Hawaii’s most visited island, Oahu, is famed for it’s world-class golfing and plush country club. It’s not so well known for having the single largest homeless encampment in the United States. A lot of homeless people there work but can’t afford to rent a property because their wages are so dire.

It’s all a far cry from Hawaii’s most famous export, Bruno Mars, who last year earned a whopping $38 million.

Now what Bruno does with his money is his business, but if Hawaii are going to go to the trouble of naming two days after Mr Mars, the least Bruno could do is shine a little light on the side of Hawaii, no-one cares to talk much about.
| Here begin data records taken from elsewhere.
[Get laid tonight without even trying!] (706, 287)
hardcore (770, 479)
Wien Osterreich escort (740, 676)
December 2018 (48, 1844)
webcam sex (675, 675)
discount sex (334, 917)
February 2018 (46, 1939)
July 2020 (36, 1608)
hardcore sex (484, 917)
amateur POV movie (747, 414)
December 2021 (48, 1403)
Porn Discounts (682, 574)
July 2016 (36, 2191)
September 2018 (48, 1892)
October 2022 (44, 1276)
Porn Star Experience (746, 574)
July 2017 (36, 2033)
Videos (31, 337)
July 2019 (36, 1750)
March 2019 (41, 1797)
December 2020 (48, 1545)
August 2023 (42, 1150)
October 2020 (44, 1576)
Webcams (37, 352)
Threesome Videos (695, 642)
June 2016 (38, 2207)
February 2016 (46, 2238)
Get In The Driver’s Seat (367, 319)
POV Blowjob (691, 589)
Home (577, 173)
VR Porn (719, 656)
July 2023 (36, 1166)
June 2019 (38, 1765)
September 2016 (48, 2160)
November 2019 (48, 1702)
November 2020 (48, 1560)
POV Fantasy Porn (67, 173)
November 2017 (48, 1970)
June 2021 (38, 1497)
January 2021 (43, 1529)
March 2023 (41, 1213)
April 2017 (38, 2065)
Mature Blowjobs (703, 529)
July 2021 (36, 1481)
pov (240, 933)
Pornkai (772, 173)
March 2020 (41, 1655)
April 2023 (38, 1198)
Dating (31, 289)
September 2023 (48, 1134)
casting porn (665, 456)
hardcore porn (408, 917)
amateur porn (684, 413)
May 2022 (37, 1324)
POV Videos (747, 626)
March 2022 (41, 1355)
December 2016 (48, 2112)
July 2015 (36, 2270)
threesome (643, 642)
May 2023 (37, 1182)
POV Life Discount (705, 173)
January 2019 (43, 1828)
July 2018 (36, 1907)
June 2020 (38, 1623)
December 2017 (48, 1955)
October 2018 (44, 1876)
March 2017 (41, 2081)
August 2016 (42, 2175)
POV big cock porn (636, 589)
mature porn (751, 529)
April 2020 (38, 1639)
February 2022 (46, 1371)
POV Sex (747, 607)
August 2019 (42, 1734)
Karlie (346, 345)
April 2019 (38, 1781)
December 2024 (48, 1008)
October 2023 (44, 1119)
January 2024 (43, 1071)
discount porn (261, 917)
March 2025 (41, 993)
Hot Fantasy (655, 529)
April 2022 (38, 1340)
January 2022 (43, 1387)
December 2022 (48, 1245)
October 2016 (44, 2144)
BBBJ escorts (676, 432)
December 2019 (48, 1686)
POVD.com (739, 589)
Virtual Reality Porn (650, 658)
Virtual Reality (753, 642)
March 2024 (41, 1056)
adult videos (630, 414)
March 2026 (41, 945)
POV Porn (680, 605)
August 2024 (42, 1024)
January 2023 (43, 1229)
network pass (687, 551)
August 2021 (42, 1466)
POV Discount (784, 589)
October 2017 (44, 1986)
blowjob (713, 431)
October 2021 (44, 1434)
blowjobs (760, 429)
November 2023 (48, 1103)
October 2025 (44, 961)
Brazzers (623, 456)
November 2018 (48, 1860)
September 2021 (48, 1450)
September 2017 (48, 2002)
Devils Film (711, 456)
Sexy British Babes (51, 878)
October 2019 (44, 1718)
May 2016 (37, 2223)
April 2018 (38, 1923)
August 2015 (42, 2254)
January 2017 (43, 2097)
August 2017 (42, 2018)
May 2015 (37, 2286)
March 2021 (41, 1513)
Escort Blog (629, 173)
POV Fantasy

The place where Bruno Mars was born not only has a big homeless problem. It has also been commercialized beyond belief at the expense of the native population.

Thanks to tourism, deforestation, urbanization, and excessive harvesting, Bruno Mars’s home of Hawaii also has the most endangered species per square mile on the planet. The bad news is, for everything including insects, birds, mammals, reptiles, snails and plants, that list is increasing every year.

In 2012 Hawaii remained one of only five states in the U.S. which had yet to establish any laws that would prevent modern slavery. Depressingly enough, according to Pacific Alliance to Stop Slavery (PASS) the sex trade is a billion dollar industry in Hawaii.

All of the above have led many critics to suggest that the unique cultural heritage of Bruno Mars’s homeland has had a sledgehammer taken to it and been transformed into a third-rate Walt Disney amusement park.

In the final analysis, Bruno Mars may be good for tourism, but is tourism good for Hawaii. Mr Mars, the ball is in your court.